◆ Task description ◆
Rewrite all of the data below, substituting "caret" for each occurrence of "chevron" and leaving everything else unchanged.

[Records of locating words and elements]
▼

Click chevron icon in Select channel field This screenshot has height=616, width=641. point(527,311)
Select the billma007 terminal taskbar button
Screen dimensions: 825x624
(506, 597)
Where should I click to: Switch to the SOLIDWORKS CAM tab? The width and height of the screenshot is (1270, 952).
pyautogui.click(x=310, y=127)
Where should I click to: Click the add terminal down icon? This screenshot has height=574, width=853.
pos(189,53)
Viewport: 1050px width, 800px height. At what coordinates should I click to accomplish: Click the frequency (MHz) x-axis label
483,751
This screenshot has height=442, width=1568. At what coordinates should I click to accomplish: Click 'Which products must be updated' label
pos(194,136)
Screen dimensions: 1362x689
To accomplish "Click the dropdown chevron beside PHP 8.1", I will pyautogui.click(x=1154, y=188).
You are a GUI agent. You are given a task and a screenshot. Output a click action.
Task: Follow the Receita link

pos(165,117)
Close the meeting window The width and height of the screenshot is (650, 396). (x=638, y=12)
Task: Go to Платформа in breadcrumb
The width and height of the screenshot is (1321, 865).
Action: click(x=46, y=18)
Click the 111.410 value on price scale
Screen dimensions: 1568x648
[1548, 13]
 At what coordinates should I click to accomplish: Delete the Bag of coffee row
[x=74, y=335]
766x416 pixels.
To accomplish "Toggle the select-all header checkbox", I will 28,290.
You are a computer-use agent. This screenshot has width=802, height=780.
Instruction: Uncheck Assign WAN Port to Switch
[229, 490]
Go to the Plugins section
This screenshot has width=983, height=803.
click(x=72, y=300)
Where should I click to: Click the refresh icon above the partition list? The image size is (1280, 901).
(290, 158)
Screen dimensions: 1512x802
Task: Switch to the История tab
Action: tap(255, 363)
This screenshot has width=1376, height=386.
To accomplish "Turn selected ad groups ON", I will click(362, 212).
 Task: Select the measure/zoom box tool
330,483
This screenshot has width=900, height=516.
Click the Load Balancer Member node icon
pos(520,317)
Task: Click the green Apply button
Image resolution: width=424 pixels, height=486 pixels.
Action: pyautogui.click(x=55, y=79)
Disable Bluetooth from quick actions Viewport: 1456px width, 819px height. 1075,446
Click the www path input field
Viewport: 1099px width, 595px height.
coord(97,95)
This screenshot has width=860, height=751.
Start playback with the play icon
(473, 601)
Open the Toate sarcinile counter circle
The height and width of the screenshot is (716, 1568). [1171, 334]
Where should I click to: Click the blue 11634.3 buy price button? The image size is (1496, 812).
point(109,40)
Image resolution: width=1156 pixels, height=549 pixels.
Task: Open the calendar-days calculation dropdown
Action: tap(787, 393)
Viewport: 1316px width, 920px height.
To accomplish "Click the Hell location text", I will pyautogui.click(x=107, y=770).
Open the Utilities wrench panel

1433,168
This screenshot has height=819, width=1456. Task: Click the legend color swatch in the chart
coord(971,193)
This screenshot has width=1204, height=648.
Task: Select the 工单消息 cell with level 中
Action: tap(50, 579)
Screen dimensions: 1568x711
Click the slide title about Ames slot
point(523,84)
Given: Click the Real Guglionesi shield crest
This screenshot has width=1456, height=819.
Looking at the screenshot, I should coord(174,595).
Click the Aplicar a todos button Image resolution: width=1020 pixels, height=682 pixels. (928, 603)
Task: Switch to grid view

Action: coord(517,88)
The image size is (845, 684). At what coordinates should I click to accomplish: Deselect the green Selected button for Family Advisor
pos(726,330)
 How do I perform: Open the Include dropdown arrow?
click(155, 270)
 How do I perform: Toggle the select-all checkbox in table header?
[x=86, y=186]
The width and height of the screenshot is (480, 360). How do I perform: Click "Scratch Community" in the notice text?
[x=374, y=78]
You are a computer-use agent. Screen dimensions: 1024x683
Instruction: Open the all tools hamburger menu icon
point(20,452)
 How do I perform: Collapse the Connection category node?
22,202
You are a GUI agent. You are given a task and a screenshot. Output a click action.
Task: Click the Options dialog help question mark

▲

◆ Answer in full ◆
Click caret icon in Select channel field This screenshot has height=616, width=641. point(527,311)
Select the billma007 terminal taskbar button
Screen dimensions: 825x624
(506, 597)
Where should I click to: Switch to the SOLIDWORKS CAM tab? The width and height of the screenshot is (1270, 952).
pyautogui.click(x=310, y=127)
Where should I click to: Click the add terminal down icon? This screenshot has height=574, width=853.
pos(189,53)
Viewport: 1050px width, 800px height. At what coordinates should I click to accomplish: Click the frequency (MHz) x-axis label
483,751
This screenshot has height=442, width=1568. At what coordinates should I click to accomplish: Click 'Which products must be updated' label
pos(194,136)
Screen dimensions: 1362x689
To accomplish "Click the dropdown caret beside PHP 8.1", I will pyautogui.click(x=1154, y=188).
You are a GUI agent. You are given a task and a screenshot. Output a click action.
Task: Follow the Receita link

pos(165,117)
Close the meeting window The width and height of the screenshot is (650, 396). (x=638, y=12)
Task: Go to Платформа in breadcrumb
The width and height of the screenshot is (1321, 865).
Action: click(x=46, y=18)
Click the 111.410 value on price scale
Screen dimensions: 1568x648
[1548, 13]
 At what coordinates should I click to accomplish: Delete the Bag of coffee row
[x=74, y=335]
766x416 pixels.
To accomplish "Toggle the select-all header checkbox", I will 28,290.
You are a computer-use agent. This screenshot has width=802, height=780.
Instruction: Uncheck Assign WAN Port to Switch
[229, 490]
Go to the Plugins section
This screenshot has width=983, height=803.
click(x=72, y=300)
Where should I click to: Click the refresh icon above the partition list? The image size is (1280, 901).
(290, 158)
Screen dimensions: 1512x802
Task: Switch to the История tab
Action: tap(255, 363)
This screenshot has width=1376, height=386.
To accomplish "Turn selected ad groups ON", I will click(362, 212).
 Task: Select the measure/zoom box tool
330,483
This screenshot has width=900, height=516.
Click the Load Balancer Member node icon
pos(520,317)
Task: Click the green Apply button
Image resolution: width=424 pixels, height=486 pixels.
Action: pyautogui.click(x=55, y=79)
Disable Bluetooth from quick actions Viewport: 1456px width, 819px height. 1075,446
Click the www path input field
Viewport: 1099px width, 595px height.
coord(97,95)
This screenshot has width=860, height=751.
Start playback with the play icon
(473, 601)
Open the Toate sarcinile counter circle
The height and width of the screenshot is (716, 1568). [1171, 334]
Where should I click to: Click the blue 11634.3 buy price button? The image size is (1496, 812).
point(109,40)
Image resolution: width=1156 pixels, height=549 pixels.
Task: Open the calendar-days calculation dropdown
Action: tap(787, 393)
Viewport: 1316px width, 920px height.
To accomplish "Click the Hell location text", I will pyautogui.click(x=107, y=770).
Open the Utilities wrench panel

1433,168
This screenshot has height=819, width=1456. Task: Click the legend color swatch in the chart
coord(971,193)
This screenshot has width=1204, height=648.
Task: Select the 工单消息 cell with level 中
Action: tap(50, 579)
Screen dimensions: 1568x711
Click the slide title about Ames slot
point(523,84)
Given: Click the Real Guglionesi shield crest
This screenshot has width=1456, height=819.
Looking at the screenshot, I should coord(174,595).
Click the Aplicar a todos button Image resolution: width=1020 pixels, height=682 pixels. (928, 603)
Task: Switch to grid view

Action: coord(517,88)
The image size is (845, 684). At what coordinates should I click to accomplish: Deselect the green Selected button for Family Advisor
pos(726,330)
 How do I perform: Open the Include dropdown arrow?
click(155, 270)
 How do I perform: Toggle the select-all checkbox in table header?
[x=86, y=186]
The width and height of the screenshot is (480, 360). How do I perform: Click "Scratch Community" in the notice text?
[x=374, y=78]
You are a computer-use agent. Screen dimensions: 1024x683
Instruction: Open the all tools hamburger menu icon
point(20,452)
 How do I perform: Collapse the Connection category node?
22,202
You are a GUI agent. You are given a task and a screenshot. Output a click action.
Task: Click the Options dialog help question mark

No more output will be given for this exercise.